WORK ITEM:
Exactly the lines from the one containing "Powered by CMSimple_XH (96, 1297)" through the end of the listing should be written out, both ends included, and nothing more.

DATA SHOWN:
-- Opening Marker --
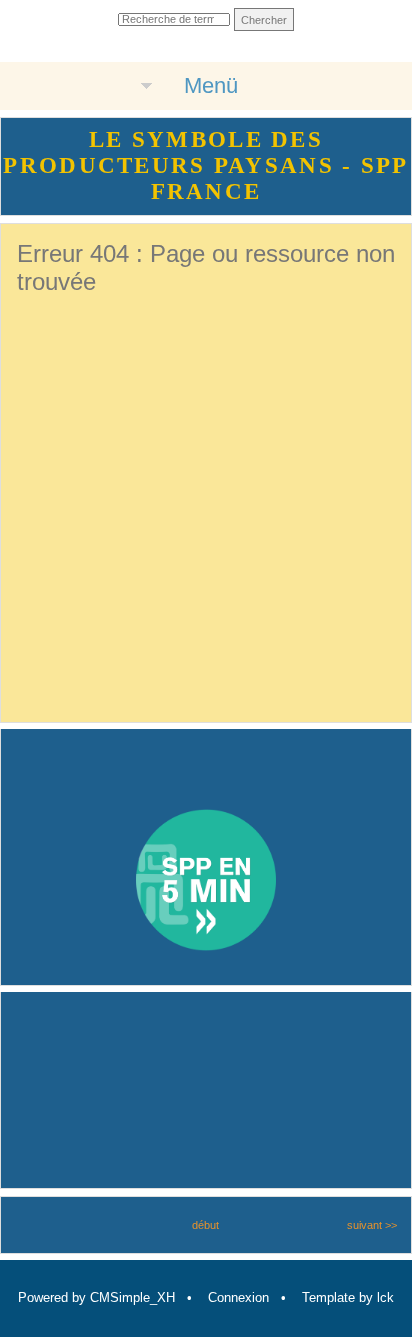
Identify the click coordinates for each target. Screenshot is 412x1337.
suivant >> (372, 1225)
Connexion (238, 1297)
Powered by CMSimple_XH (96, 1297)
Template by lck (348, 1297)
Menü (211, 85)
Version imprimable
-- Closing Marker --
SOLUTION TO THIS TASK:
Powered by CMSimple_XH (96, 1297)
Template by lck (348, 1297)
Menü (211, 85)
Version imprimable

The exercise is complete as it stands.